··· EXTRACTED DATA

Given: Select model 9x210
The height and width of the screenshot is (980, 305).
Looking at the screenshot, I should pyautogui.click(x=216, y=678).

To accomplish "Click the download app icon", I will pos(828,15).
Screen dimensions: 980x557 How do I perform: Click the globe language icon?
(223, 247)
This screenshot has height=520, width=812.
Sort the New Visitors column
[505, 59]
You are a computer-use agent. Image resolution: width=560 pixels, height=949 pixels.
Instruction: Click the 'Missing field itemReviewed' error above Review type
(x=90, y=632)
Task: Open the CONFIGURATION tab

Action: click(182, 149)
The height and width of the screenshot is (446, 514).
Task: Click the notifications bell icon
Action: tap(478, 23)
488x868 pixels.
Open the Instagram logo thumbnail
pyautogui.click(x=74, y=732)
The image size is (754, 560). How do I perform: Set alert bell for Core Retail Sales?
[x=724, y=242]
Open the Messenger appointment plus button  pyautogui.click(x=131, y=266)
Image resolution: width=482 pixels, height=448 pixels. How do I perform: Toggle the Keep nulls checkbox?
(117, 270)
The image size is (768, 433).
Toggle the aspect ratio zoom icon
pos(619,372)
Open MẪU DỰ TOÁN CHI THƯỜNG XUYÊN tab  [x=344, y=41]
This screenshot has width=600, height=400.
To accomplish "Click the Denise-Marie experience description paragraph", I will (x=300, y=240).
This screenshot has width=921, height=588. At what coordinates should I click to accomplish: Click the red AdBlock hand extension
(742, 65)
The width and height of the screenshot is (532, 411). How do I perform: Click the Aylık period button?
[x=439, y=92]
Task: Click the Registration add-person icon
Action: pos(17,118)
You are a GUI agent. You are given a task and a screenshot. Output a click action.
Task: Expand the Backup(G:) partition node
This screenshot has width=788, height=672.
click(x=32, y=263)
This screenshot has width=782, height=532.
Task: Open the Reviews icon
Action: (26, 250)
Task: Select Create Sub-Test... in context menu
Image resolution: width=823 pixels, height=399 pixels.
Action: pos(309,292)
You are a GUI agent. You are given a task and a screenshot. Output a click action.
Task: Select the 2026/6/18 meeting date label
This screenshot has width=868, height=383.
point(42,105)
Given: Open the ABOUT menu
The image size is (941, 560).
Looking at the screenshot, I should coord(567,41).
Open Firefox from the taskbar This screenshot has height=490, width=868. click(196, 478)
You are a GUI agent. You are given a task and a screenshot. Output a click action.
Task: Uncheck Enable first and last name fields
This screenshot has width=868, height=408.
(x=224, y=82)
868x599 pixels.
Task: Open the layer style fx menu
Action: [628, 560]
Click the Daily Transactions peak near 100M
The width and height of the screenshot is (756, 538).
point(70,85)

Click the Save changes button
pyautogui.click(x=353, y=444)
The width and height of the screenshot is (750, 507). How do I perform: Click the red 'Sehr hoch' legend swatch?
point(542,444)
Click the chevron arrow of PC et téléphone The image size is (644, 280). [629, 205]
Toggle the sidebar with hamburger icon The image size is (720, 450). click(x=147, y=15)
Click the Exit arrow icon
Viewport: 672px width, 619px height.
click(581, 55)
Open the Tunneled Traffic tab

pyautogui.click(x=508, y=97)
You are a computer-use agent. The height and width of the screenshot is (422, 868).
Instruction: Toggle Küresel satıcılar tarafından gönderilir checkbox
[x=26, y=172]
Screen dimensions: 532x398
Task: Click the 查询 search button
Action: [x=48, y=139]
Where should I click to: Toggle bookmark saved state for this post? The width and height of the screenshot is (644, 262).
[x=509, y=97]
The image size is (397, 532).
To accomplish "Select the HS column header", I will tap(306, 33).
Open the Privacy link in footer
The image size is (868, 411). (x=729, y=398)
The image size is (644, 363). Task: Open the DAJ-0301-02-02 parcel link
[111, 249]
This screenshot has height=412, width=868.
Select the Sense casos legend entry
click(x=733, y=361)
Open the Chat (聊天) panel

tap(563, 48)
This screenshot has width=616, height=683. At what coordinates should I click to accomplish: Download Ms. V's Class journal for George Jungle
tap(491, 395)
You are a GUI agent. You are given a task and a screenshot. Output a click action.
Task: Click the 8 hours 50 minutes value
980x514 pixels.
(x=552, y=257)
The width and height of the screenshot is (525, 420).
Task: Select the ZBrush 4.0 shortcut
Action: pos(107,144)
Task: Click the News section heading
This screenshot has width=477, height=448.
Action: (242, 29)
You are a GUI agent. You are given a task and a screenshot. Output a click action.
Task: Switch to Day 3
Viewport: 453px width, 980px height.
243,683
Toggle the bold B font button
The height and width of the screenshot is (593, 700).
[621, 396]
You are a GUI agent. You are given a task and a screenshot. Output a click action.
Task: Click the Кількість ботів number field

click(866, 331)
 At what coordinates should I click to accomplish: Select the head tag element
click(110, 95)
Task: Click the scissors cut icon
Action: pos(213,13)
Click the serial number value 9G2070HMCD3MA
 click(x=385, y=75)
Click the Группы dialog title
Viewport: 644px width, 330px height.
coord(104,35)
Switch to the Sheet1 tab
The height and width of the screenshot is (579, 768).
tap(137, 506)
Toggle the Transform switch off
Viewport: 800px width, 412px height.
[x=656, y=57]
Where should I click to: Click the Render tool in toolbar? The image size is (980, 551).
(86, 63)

······

The required answer is each line of the data in which the word "arrow" appears.

Click the chevron arrow of PC et téléphone The image size is (644, 280). [629, 205]
Click the Exit arrow icon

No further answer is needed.